Salacious rumours in ad world about Sorrell have now appeared in print
Septuagenarian who built WPP into world’s biggest ad group will be missing from today’s agm
Sir Martin Sorrell: The problem for the WPP board, and for Sorrell, is that investors are determined to get answers. Photograph: Eric Gaillard/Reuters
The Purcell Room at London’s Southbank Centre has been the venue for many fine performances over the years, from David Bowie and Marianne Faithfull to Daniel Barenboim, JK Rowling and Margaret Atwood.
Today, at noon, it’s the turn of the WPP board to take the stage at the wood-panelled auditorium as they face a showdown with unhappy shareholders at the media giant’s annual meeting.
Missing from the line-up will, of course, be Sir Martin Sorrell, the septuagenarian workaholic who built WPP over the course of three decades from a tiny manufacturer of wire baskets into the world’s biggest advertising group.
Sorrell’s abrupt departure from WPP less than two months ago was shrouded in secrecy and, officially, has remained a mystery. At the time, the City and shareholders were simply told of unspecified allegations of “misconduct” by Sorrell, which he denied. The allegations were investigated by the board but would, the company insisted, remain secret.
It’s very hard to keep a secret in the City, or anywhere else these days, however, and the salacious rumours that have been doing the rounds in the advertising world for weeks have now appeared in print – just in time for the agm – courtesy of the Financial Times.
Intrigue and allegations
At the centre of what the paper billed as “a tangled web of boardroom intrigue and explosive allegations” it detailed claims by two WPP employees that they saw Sorrell visit the Mayfair premises of a sex worker on the eve of last year’s annual meeting.
Noting that despite his lavish pay package, Sorrell had a habit of using petty cash for day-to-day expenses, the paper said the alleged visit to one of London’s oldest red-light districts “appeared to fit a pattern where [Sorrell’s] personal and company expenses were hard to separate.”
Sorrell is further portrayed as an ill-tempered bully whose “brutal and inhuman” treatment of his junior colleagues and assistants went unchecked by the board, which appeared unable or unwilling to rein him in.
The former WPP boss strenuously denies all allegations and the board, headed by Roberto Quarta, has steadfastly refused to provide any detail about the alleged wrongdoing. Both sides say they are bound by confidentiality agreements.
The problem for the WPP board, and for Sorrell, is that investors are determined to get answers, particularly as the former chief executive – who has already collected more than £200 million (€228 million) from WPP over the past five years – is entitled to a further £20 million in performance-related payouts in the future.

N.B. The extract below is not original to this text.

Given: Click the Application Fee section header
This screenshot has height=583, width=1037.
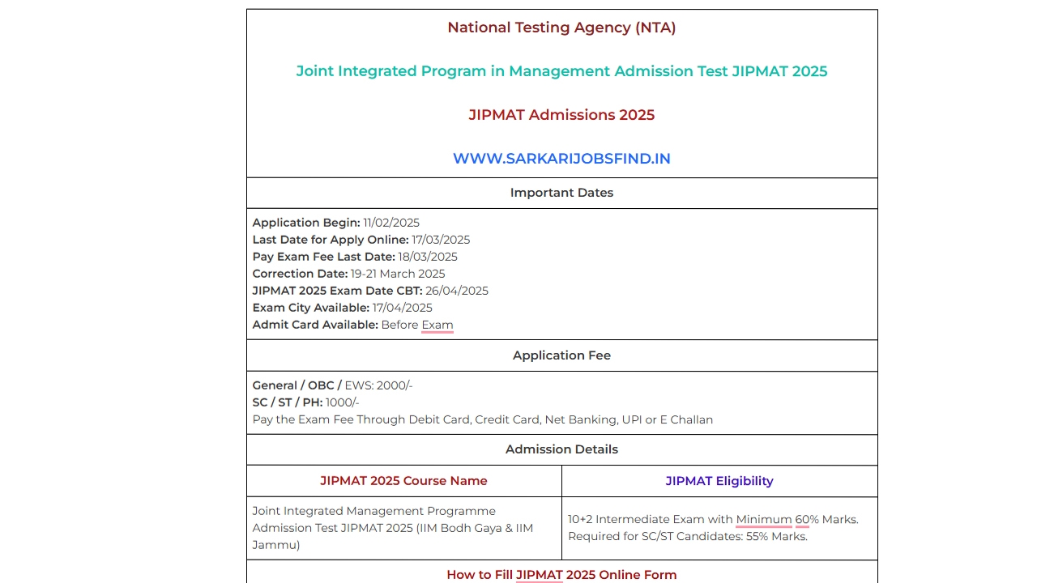Looking at the screenshot, I should [x=561, y=355].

This is because, despite the circumstances surrounding his exit, Sorrell has been deemed a “good leaver” by the board and is thus entitled to his bonuses.
That £20 million is company money, and shareholders rightly complain that they cannot make a judgment on whether it really should be handed to Sorrell if they remain in the dark about his departure.
There will be questions, too, about the lack of a non-compete agreement with Sorrell, which has already enabled him to set up a new firm, S4 Capital, into which he has pumped £40 million of his estimated £500 million fortune. He has secured backing from City investors including Lord Rothschild and recently revealed he had a number of deals lined up.
Another source of anger among investors is the lack of succession planning at WPP. While nobody foresaw such an abrupt exit for Sorrell, he is in his 70s and any well-run board should have had a plan B to hand.
The front-runner for the top job is WPP’s Mark Read, recently appointed joint chief operating officer. Read yesterday addressed the WPP revelations in an email to employees in which he promised a review of rules about staff conduct.
All employees have the right to be treated with respect by their colleagues, he said. While he was unable to comment on specific allegations, Read told staff that “we should remind ourselves of and reinforce the kind of values we want and need to have within every part of our business: values of fairness, tolerance, kindness and – again – respect.”
WPP is used to shareholder revolts – Sorrell’s lavish remuneration has moved significant numbers of investors reject the group’s pay report in past years. But the stakes are much higher today. Whatever the truth of the allegations, the Sorrell saga reflects badly on everyone involved, and has severely tarnished the group’s reputation.
As head of the board, Quarta’s performance at the Purcell Room today will have to be very good indeed if he is to avoid suffering the same fate as Sorrell.